The county has in the past been famous for its cloth-weaving and for its tin and copper-mining, but these industries are now greatly decayed, and the main occupation of the people is agriculture, to which both the soil and the climate are particularly favourable.

King Tor, near Tavistock

King Tor, near Tavistock

A special characteristic of Devonshire is its scenery, which is so striking that it is very generally considered the most beautiful county in England; while there are probably very many who regard its mild and genial, equable and health-giving climate as more noteworthy still. It is a remarkably hilly country, and it also possesses not only many rivers, but a great number of broad river estuaries. Another characteristic with which every visitor to the district is struck is the redness which distinguishes its soil, its southern cliffs, and its famous breed of cattle, which is not less noticeable than the soft and pleasant dialect, with its close sound of the letter "u" so typical both of Devon and of West Somerset.

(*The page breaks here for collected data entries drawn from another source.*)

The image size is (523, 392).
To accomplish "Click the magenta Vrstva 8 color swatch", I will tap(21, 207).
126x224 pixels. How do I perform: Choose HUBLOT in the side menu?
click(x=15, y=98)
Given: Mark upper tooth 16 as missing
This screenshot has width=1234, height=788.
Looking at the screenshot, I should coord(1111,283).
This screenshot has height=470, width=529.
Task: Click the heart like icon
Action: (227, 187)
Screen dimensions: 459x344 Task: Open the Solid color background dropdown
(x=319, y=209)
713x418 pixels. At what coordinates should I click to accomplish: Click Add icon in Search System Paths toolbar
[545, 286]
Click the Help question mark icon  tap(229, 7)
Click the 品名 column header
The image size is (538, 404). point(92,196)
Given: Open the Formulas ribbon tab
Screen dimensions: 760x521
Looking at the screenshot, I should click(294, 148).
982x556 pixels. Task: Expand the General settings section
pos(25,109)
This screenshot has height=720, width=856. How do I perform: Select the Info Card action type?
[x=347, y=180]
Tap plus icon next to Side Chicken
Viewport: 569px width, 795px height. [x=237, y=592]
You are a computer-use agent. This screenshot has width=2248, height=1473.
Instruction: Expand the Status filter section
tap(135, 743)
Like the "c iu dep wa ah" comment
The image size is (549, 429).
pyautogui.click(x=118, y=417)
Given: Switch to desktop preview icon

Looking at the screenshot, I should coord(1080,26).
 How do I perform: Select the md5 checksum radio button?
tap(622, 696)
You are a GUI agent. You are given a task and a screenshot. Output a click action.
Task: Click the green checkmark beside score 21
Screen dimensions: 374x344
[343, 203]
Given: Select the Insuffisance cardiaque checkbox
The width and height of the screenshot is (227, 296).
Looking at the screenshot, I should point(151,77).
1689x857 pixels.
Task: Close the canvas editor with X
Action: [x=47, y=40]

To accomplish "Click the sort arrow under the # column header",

A Typical Devon Stream—Watersmeet, Lynmouth

A Typical Devon Stream—Watersmeet, Lynmouth

Another characteristic of the people has always been their loyalty to their sovereign, to their county, and to each other. Devon is proverbial, like Cornwall and Yorkshire, for the clannishness of its inhabitants. It is a land, too, where superstition dies hard. Belief in pixies—fairies, as they are called elsewhere—in witches and witch-craft, in whisht-hounds and other weird and uncanny creatures, and in portents and omens, still lingers, especially on Dartmoor.

A Devon Valley—Yawl Bottom, Uplyme

A Devon Valley—Yawl Bottom, Uplyme

Dartmoor itself, with its wild and picturesque scenery, its unrivalled wealth of prehistoric antiquities, and its singular geological structure, forms one of the most striking features of the county, and one to which there is no parallel in England. The marine zoology of Devonshire is more interesting than that of any other English county, and nowhere else in the island has there been discovered clearer evidence of the great antiquity of man than was found in Kent's Cavern and other Devonshire caves.

Above all things, its position has made Devonshire a native land of heroes. Very few other counties have produced so many men of mark, so many men of enterprise and daring. Certainly no other has played a greater part in the expansion of England. From Devonshire came not only some of the most distinguished seamen of the Golden Age of Elizabeth, some of the most skilful and daring of her naval captains, but some of the earliest and most famous of our explorers; the founder of the first English colony, the first Englishman to sail the polar sea, the first Englishman to circumnavigate the globe.